— START OF Raw data —
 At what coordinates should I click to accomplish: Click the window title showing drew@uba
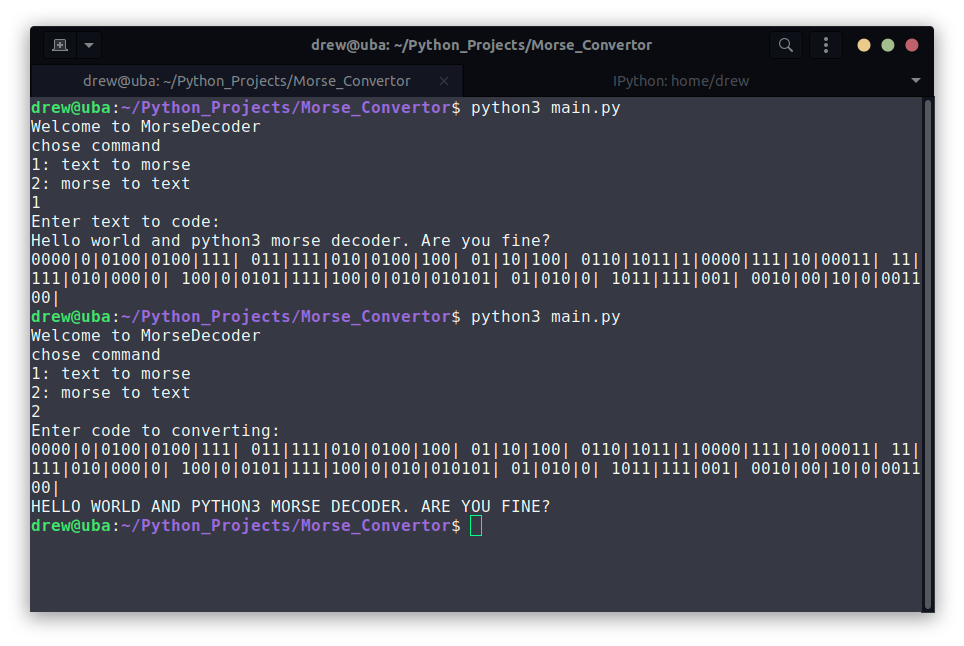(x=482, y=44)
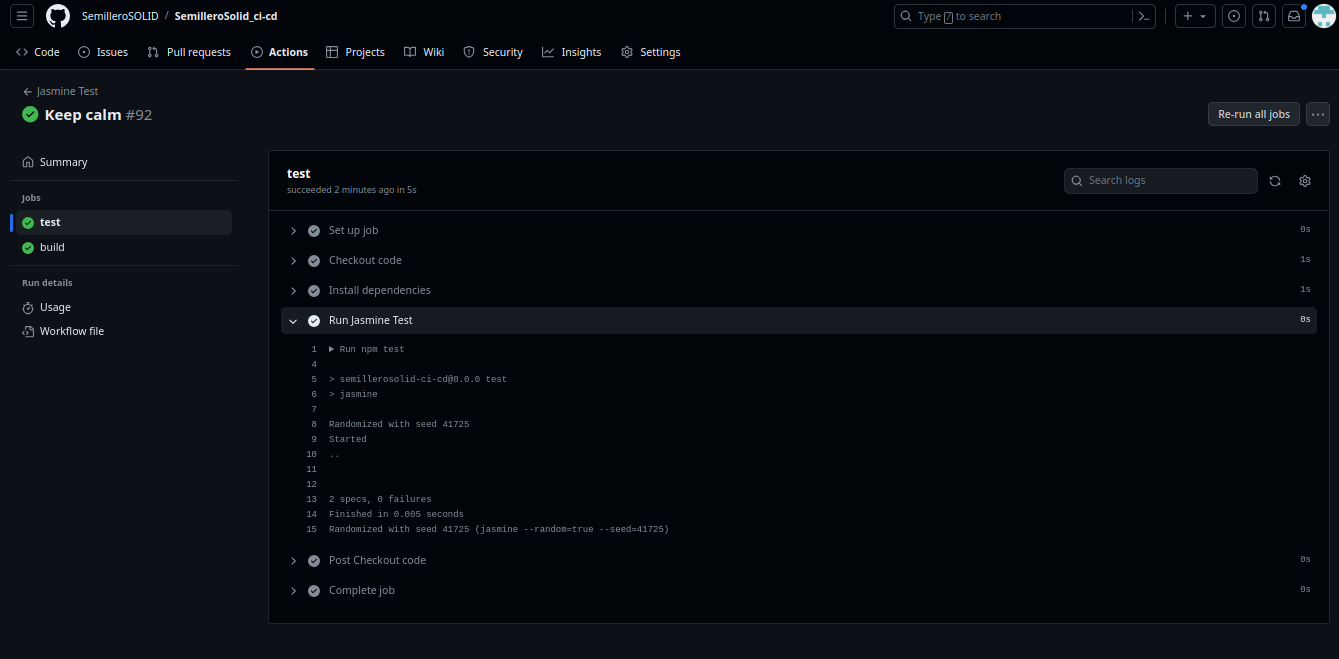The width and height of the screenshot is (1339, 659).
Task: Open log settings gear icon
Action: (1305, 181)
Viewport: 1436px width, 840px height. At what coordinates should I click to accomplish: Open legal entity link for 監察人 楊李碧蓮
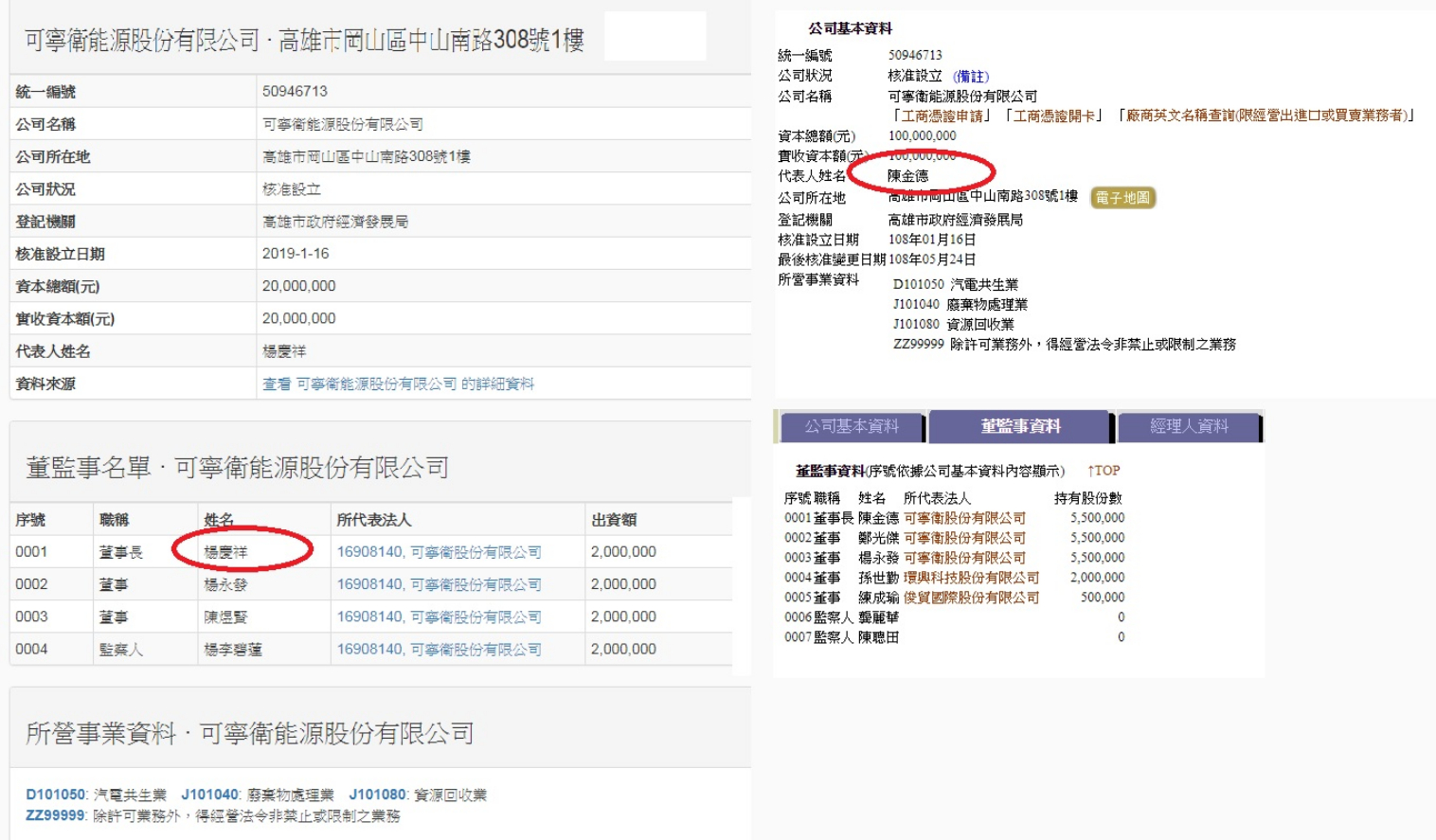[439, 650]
— END OF Raw data —
**Task to complete**
Reproduce these lines of data word for word, without the pictures.

**Result**
 At what coordinates should I click to accomplish: Click the window title showing drew@uba
(x=482, y=44)
The width and height of the screenshot is (1339, 659).
Task: Open log settings gear icon
Action: (1305, 181)
Viewport: 1436px width, 840px height. At what coordinates should I click to accomplish: Open legal entity link for 監察人 楊李碧蓮
[439, 650]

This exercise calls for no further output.